MATERIAL PROVIDED:
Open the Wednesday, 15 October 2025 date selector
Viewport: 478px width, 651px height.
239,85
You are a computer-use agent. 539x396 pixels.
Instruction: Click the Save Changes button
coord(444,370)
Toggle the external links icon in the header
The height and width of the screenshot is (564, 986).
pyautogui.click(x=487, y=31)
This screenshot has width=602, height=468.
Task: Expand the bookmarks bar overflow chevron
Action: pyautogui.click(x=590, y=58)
* * *
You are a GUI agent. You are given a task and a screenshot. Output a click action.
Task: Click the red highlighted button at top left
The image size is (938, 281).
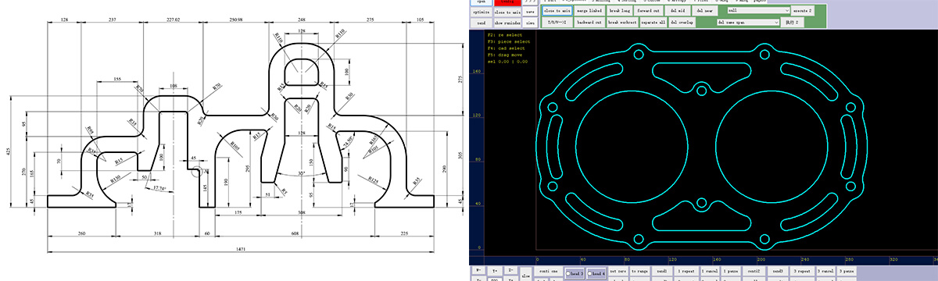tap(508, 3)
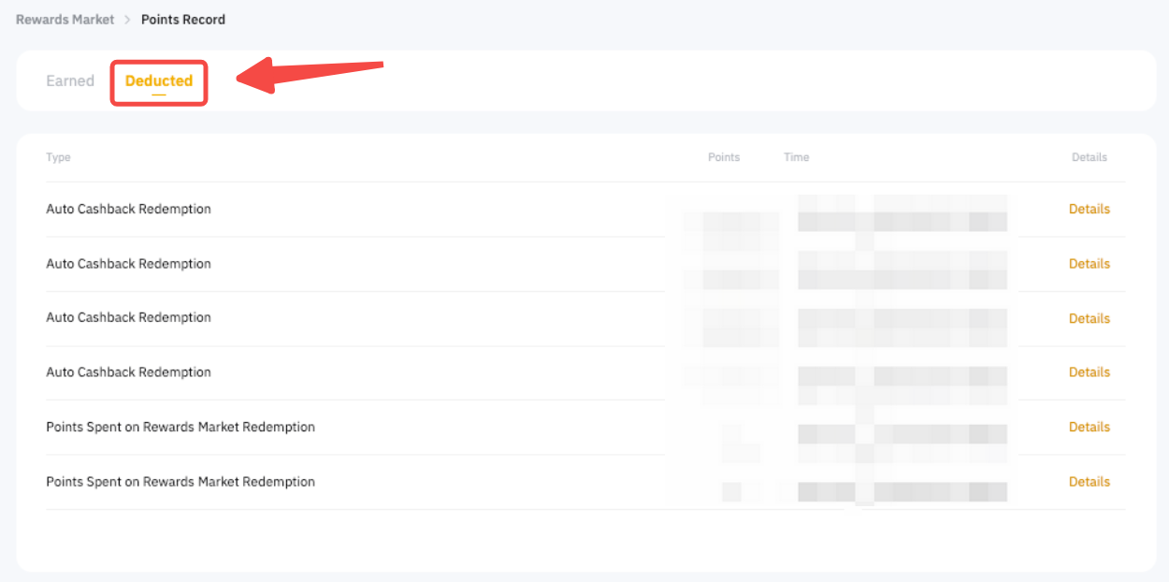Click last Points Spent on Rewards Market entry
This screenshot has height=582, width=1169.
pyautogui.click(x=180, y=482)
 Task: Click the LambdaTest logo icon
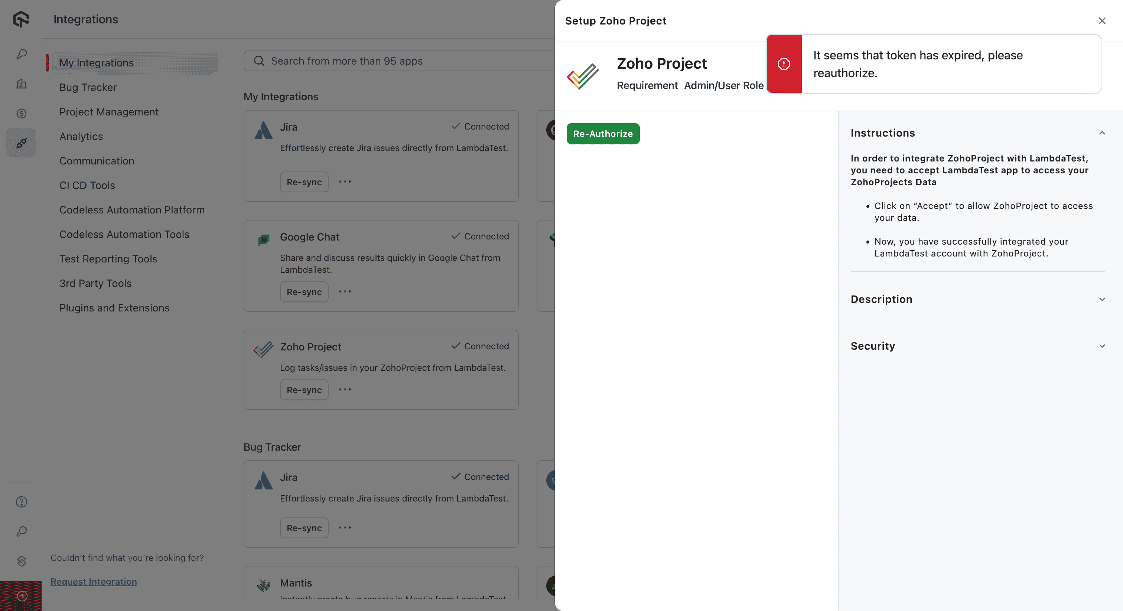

TASK INSTRUCTIONS: Copy each line from the records above that includes the string "agent".

OUTPUT FOR THIS EXERCISE:
You are a computer-use agent. 539x396 pixels.
You are a GUI agent. You are given a task and a screenshot. Output a click action.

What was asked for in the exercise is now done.